### PROBLEMS AND TASKS
1 – Do statements (a), (b), and (c) agree with the book summaries? Answer yes or no for each and quote the words of the text that decide it.
(a) Art Tatum was born in Toledo, Ohio.
(b) Duke Ellington quit his piano lessons to play basketball.
(c) Josephine Baker worked for the Red Cross during WWII.
2 – Answer these questions from the book summaries:
(a) How many days a week was Art Tatum asked to play at a radio station?
(b) What was the name of the band Duke Ellington formed?
(c) At what age did Josephine Baker start to perform?
3 – Quote the book summaries starting at "This picture book" and ending at "CA: Chronicle Books.".

Parker, R. A. (2008). Piano starts here: The young Art Tatum. New York: Schwartz & Wade Books.

Art Tatum was born in 1910 in Toledo, Ohio to a mechanic and a housemaid. He was born with severely limited vision which got worse as he got older. Even though he could not see well, he was attracted to playing on his family’s piano. He learned how to play the piano from any source he could find- such as the radio. He soon got to be so good that he played for his church and was able to line up shows around the community. It was the beginning of Art’s career. He continued to practice after school at a local cafe. His dad saw how much he was improving and decided to have Art play at a local bar. At his first show at the bar, Art mesmerized the audience with his passion and knowledge of playing the piano. He even helped to support his family with the tips that he made playing there. Due to his success, he was asked to play at a radio station five days a week. It wasn’t long before people around the country heard him and made him a star.

This beautifully illustrated book was a 2009 Caldecott honor winner for its unique illustrations and story. This book also won the 2009 Schneider Family Book Award for its story honoring a individual with disabilities.

Pinkney, A. D., & Pinkney, J. B. (1999). Duke Ellington: The piano prince and his orchestra.    New York: Scholastic.

Duke Ellington might be known as a famous musician today, but he was not always that way. “Duke” or Edward Kennedy Ellington was born in 1899 in Washington D.C. At a young age, his parents enrolled him in piano lesson, but Duke quit to play baseball. Many years later, however, Duke heard ragtime music for the first time and it inspired him to play the piano again. He ended up teaching himself how to play. At the age of 19, Duke started to perform music. It wasn’t long before he formed his own band called the “Washingtonians.” The Washingtonians toured all over Washington D.C. and in Harlem, New York. Once they started to play more regularly in Harlem, the band changed their name to Duke Ellington and His Orchestra. It was here that Ellington’s music evolved. He became a pivotal figure in Jazz music that encompassed blues, ragtime, folk and March music. Ellington went onto perform at Carnegie Hall and write at least one thousand compositions. His influence and his music still lives on today.

This picture book is a winner of a 1999 Caldecott Honor and a 1999 Coretta Scott King Award. Both these awards honor the illustrations of this book. The illustrations capture the jazz moment. Each line appears to be in movement with the music.

Powell, P. H., & Robinson, C. (2014). Josephine: The dazzling life of Josephine Baker. San Francisco, CA: Chronicle Books.

Josephine Baker was known for her dancing, her songs, her comedy and her pictures. She started out in St. Louis, Missouri where she lived in poverty and in a time where blacks and whites were not treated the same. Even though she lived in a difficult time, Josephine dreamed of dancing freely. She was immensely talented and started to perform at the age of thirteen and she kept performing until she left for Europe in hopes of better life. When she arrived in Paris, she was treated as an equal and quickly became a star. When she came back to the United States, she starred as a Ziegfeld Follies - becoming the first and only Negro Follies star ever! When WWII erupted, Baker served as a spy for France and worked for the Red Cross. All of these things lead up to Baker reaching her career height when she performed at Carnegie Hall. When she wasn’t performing, she worked tirelessly against racial discrimination. She even spoke alongside Dr. Martin Luther King. Baker danced and performed to open doors of freedom for other African Americans around the world.

### DATASET EXCERPT
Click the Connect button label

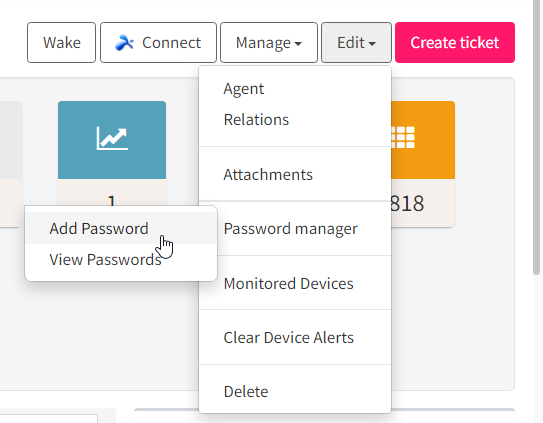pos(171,43)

### THE ANSWERS
1 –
(a) Yes: "Art Tatum was born in 1910 in Toledo, Ohio"
(b) No: "Duke quit to play baseball"
(c) Yes: "When WWII erupted, Baker served as a spy for France and worked for the Red Cross."

2 –
(a) Five
(b) The "Washingtonians"
(c) Thirteen

3 –
This picture book is a winner of a 1999 Caldecott Honor and a 1999 Coretta Scott King Award. Both these awards honor the illustrations of this book. The illustrations capture the jazz moment. Each line appears to be in movement with the music.

Powell, P. H., & Robinson, C. (2014). Josephine: The dazzling life of Josephine Baker. San Francisco, CA: Chronicle Books.